### Aim of the exercise
Show every line of the data below that includes the word "will".

### Source material

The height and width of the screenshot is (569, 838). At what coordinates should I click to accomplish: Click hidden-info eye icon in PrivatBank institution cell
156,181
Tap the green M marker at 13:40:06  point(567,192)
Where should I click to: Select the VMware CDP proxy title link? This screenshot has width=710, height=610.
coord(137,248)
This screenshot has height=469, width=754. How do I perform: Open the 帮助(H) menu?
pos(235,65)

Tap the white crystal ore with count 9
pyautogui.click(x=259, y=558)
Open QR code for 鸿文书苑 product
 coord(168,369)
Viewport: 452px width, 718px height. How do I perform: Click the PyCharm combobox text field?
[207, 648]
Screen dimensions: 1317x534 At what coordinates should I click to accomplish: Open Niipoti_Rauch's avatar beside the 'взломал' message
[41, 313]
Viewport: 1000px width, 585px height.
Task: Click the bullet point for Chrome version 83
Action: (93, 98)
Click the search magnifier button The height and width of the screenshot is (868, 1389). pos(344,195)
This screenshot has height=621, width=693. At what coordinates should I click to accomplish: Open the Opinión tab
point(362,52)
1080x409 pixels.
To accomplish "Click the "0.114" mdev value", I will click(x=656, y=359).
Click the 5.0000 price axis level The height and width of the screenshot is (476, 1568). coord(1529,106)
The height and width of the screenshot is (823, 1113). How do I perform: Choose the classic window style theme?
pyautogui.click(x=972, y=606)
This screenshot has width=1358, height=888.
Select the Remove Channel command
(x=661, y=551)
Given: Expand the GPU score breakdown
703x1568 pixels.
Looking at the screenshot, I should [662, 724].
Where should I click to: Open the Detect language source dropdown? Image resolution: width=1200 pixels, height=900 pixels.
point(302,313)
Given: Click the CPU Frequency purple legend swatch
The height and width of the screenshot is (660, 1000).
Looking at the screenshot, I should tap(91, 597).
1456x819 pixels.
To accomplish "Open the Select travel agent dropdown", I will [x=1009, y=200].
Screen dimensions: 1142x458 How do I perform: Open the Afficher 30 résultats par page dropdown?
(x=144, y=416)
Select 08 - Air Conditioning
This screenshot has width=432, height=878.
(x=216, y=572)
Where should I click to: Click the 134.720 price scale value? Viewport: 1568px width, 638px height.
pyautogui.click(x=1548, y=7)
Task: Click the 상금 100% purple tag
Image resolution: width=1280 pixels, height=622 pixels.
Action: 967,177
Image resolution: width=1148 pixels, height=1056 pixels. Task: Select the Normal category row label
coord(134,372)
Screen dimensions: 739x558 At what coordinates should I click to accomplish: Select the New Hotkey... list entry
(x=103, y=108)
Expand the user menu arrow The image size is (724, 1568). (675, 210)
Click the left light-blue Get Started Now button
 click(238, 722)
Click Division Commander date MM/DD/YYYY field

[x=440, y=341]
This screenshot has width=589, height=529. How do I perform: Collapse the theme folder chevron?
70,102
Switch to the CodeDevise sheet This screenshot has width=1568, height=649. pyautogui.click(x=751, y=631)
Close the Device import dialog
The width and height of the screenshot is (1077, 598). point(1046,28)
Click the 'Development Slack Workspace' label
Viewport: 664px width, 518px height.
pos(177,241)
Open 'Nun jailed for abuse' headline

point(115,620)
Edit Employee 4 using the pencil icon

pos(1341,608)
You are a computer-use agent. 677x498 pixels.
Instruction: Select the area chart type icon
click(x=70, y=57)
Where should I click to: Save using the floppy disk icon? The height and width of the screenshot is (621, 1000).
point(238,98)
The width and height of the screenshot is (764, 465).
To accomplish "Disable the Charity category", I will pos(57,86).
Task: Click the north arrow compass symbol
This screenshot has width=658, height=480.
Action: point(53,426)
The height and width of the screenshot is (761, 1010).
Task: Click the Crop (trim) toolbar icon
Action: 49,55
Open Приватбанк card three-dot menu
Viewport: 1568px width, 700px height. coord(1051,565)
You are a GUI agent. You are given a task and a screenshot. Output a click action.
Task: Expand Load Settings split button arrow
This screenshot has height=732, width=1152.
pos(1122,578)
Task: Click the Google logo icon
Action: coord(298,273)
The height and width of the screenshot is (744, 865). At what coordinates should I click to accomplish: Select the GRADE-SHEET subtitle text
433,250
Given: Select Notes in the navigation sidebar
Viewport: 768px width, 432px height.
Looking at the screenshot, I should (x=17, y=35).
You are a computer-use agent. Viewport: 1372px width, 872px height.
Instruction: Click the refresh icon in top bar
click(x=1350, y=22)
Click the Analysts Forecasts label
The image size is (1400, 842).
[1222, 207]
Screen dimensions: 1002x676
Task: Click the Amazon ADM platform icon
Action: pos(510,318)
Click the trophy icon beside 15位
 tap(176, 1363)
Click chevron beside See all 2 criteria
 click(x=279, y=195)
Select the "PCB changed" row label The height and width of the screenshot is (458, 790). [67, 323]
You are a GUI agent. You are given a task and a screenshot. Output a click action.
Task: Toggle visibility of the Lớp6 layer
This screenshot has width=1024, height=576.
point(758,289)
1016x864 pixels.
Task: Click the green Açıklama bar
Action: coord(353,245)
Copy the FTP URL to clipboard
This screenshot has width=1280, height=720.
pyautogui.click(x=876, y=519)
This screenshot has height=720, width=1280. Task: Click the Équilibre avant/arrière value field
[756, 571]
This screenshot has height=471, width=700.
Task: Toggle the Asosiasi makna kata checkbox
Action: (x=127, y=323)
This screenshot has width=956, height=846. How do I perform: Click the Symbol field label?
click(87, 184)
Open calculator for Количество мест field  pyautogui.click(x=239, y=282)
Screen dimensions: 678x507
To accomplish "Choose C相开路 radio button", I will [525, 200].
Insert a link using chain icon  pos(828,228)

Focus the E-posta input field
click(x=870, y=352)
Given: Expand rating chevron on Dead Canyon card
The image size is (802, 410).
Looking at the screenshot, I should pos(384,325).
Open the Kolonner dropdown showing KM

### Written answer
To accomplish "Click the "0.114" mdev value", I will click(x=656, y=359).
To accomplish "Open the Select travel agent dropdown", I will [x=1009, y=200].
To accomplish "Disable the Charity category", I will pos(57,86).
To accomplish "Choose C相开路 radio button", I will [525, 200].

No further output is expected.